## [RECORDS FOR THIS EXERCISE]
· · · · · · ·

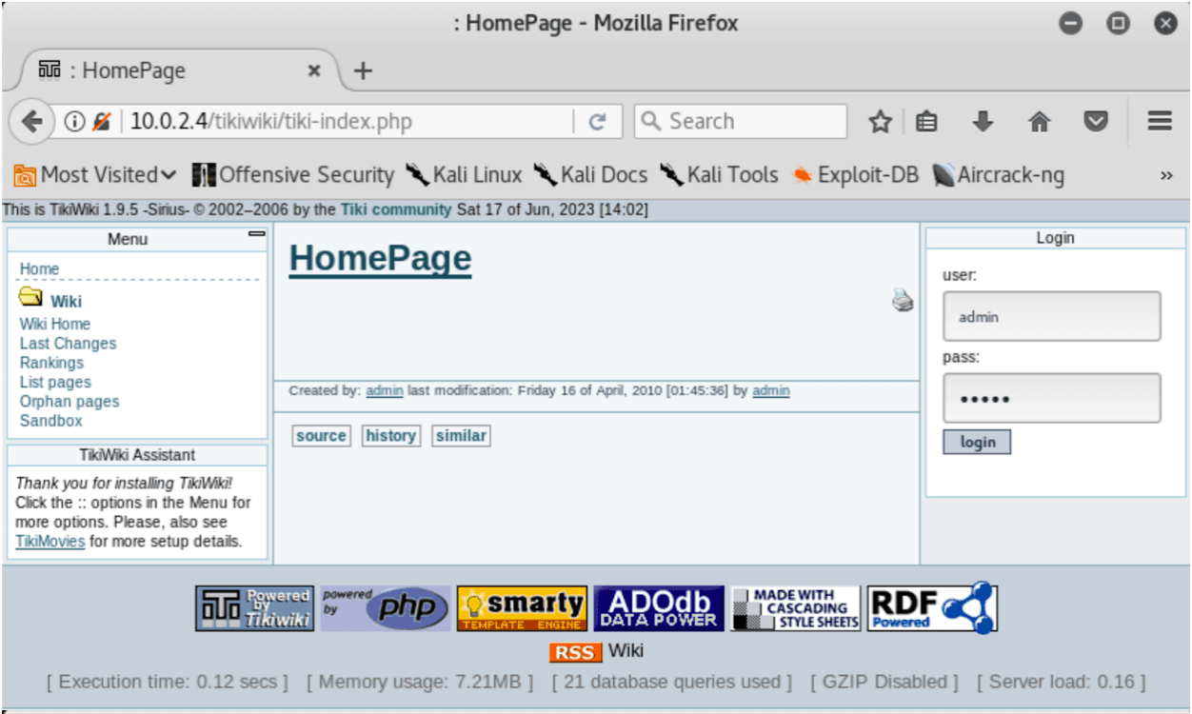Open Firefox hamburger menu
1192x714 pixels.
coord(1159,122)
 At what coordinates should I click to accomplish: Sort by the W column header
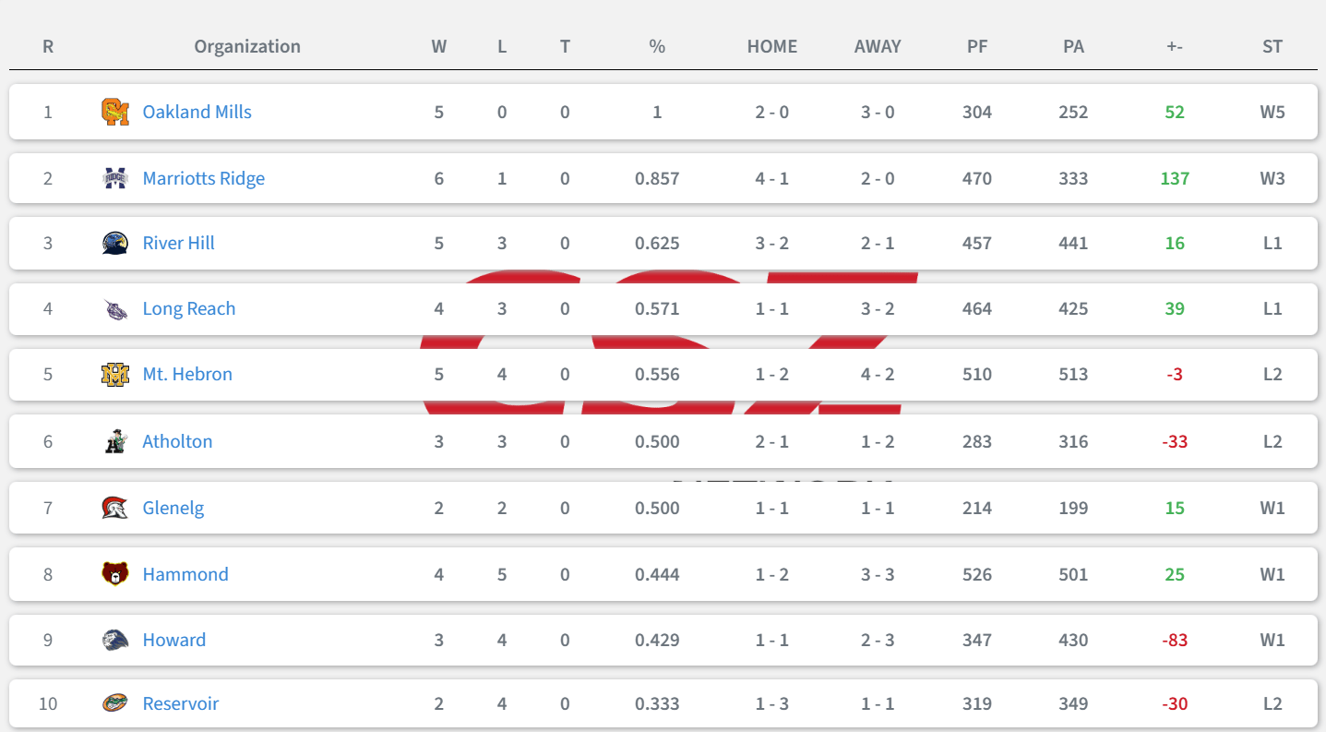point(439,46)
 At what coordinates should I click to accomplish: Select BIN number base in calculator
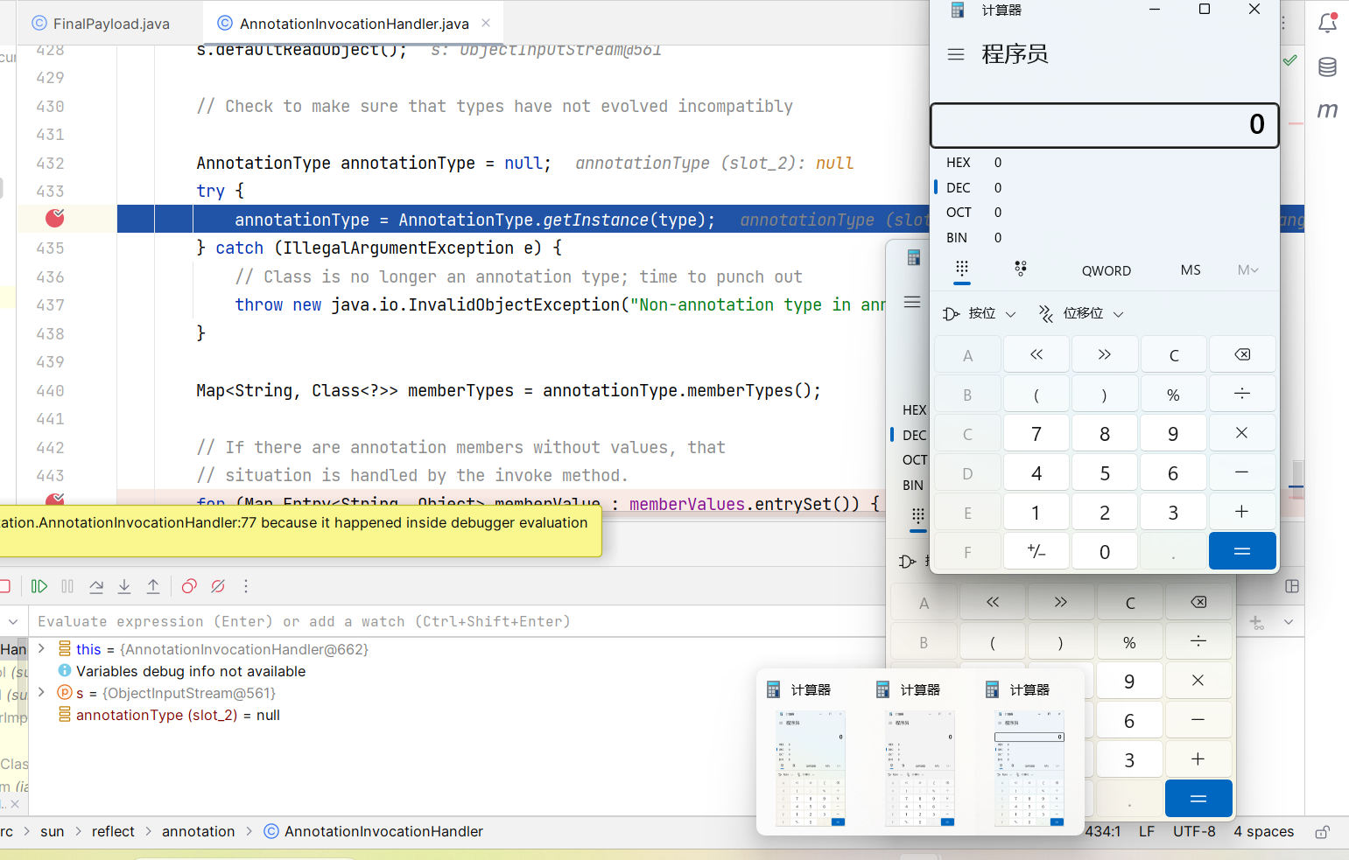click(x=957, y=238)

· · · · · · ·

## [WHAT YOU ARE ASKED TO DO]
A verbatim copy is needed of the lines running from the line with "At what coordinates should I click to accomplish: Select" to the end of the data above, both included. Keep the pictures out of it.

## [RESPONSE BELOW]
 At what coordinates should I click to accomplish: Select BIN number base in calculator
click(x=957, y=238)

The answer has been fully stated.